Shine Night Walk
Updated: Oct 6
I participated in a 10k walk for Cancer Research. Yes, me. Me who hasn't gone for a walk since the original lockdown when everyone was 10,000 steps per day crazy. In fact, the only thing I exercise now is my right to be out of shape. But ahead I went and signed up on the Cancer Research website with the walk two weeks around the corner. It was a mere £10 fee to participate.
Within the next few days, I received in the post everything I needed to take part including a Shine Night Walk t-shirt, map of the route, sponsor sign-up sheet and information pamphlet. This felt very official.
My slot on the day was 7pm. We were hesitant whether to go or not as the forecast was heavy rain all evening so going out was asking to get ill but at the last minute, we decided to put on our big girl shoes and just go for it. When I say last minute, I mean last minute. We completely missed the 7pm slot BUT we were able to join on to the 7.20pm slot.
When we arrived, the atmosphere was absolutely electric when I turned up. The music was loud and upbeat. The host, on a very big centre stage, was fun and lively. Let's just say, I heard all the commotion from a mile away. People had come along in groups with their family and friends, dressed to the nines in fancy dress. I was disappointed I had not considered this... there's nothing I would have liked more than to whack on a tutu, some face paint and bright arm bands.
But amongst this light-hearted dress up, everyone had on the back of their t-shirt a sticker that stated 'I am walking for...' which they had completed with their very own personal reason. Some were walking for family members battling cancer, some were walking for family members who had passed away and some had said they were walking 'for all of us'. Bottom line, it really bought to home the real, heart touching reason we were all here tonight amongst all the cheerful vibes.
We got in line to start the race with the host on stage giving us unlimited encouragement. And after 2, 3, 1... off we went!
The route was all through central Birmingham. We started at Victoria Square, and went through to Jewellery Quarter, Millennium Point, New Street, Mailbox, Broad Street, Brindley Place until finally ending up back at Victoria Square.

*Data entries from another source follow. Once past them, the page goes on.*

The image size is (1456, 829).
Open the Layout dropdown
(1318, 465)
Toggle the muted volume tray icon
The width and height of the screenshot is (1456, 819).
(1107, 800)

Along the route, there were volunteers guiding us and offering their support which added to the whole atmosphere. There were also markers at every km stating how many km we had completed which many people took as a picture opportunity. At the mid way point, there was an opportunity to rest and grab a free water bottle or snack.
Me, auntie and uncle soon overtook our fellow walkers and by default led the walk. It was by no means a race, but I have realised everyone in my family walks very fast. I only realised this when I started going on walks with other people, such as my husband, that I actually had to consciously slow down for them to keep up. It's not even like I have more stamina, I just walk very fast. I read somewhere this indicates someone is unhappy, I would have preferred mysterious or busy.
Anyho, this move to the front meant that our fellow walkers were looking to us to lead the way where to go. This was real responsibility so when another trio took the lead, we gladly stepped back. Although now our challenge was to keep up with them so we could see where they were going because they were SUPER fast. Like, Flash's distant half cousin fast.
2km in is when it first dawned on me how much 10k is. Call me naïve, but I thought this walk would take an hour tops. At the 2km marker, I thought I had done at least just under half way so it was a reality check and I realised in that instance what I signed up for. I mean 10km is not so much, don't get me wrong, but when you are just expecting a brisk 1 hour walk then back home to have your dinner, it was a gulp moment for me realising the full extent. Still it was all in the name of charity and for this reason, it made the walk seem like a breeze. This reminder was all I needed to keep my energy levels and motivation high. In fact I would do the walk ten times over is that's what got the donations in.
The walk was also a very good tour of Birmingham. Despite living in Birmingham most of my life, I had never spent much time at the Jewellery Quarter or Millennium point so I was able to eye up these locations whilst I was there and decided I would head back there to soon. Jewellery Quarter has a lot of independent cafes and shops to try, Millennium point was very scenic and peaceful. We then passed the beautiful Canals in Brindley place and on to Broad street where Saturday night was in full swing. It was no doubt buzzing and the crowd there egged us on all the more. Thanks, drunken Matt!
Soon, the finish line was in sight and everyone getting in their finish line pictures with a shared look of euphoria on their faces.
We finished the walk in just over 2 hours, passing the finish line after stopping for a quick selfie. We all got our own medals and there was even an opportunity to have them engraved. All in all, this experience was honestly one of the best natural highs. All that adrenaline and dopamine pumping, all for an amazing cause. Plus, I went home and slept like a baby. Win, win, win!
P.S it did not rain all evening, not one bit.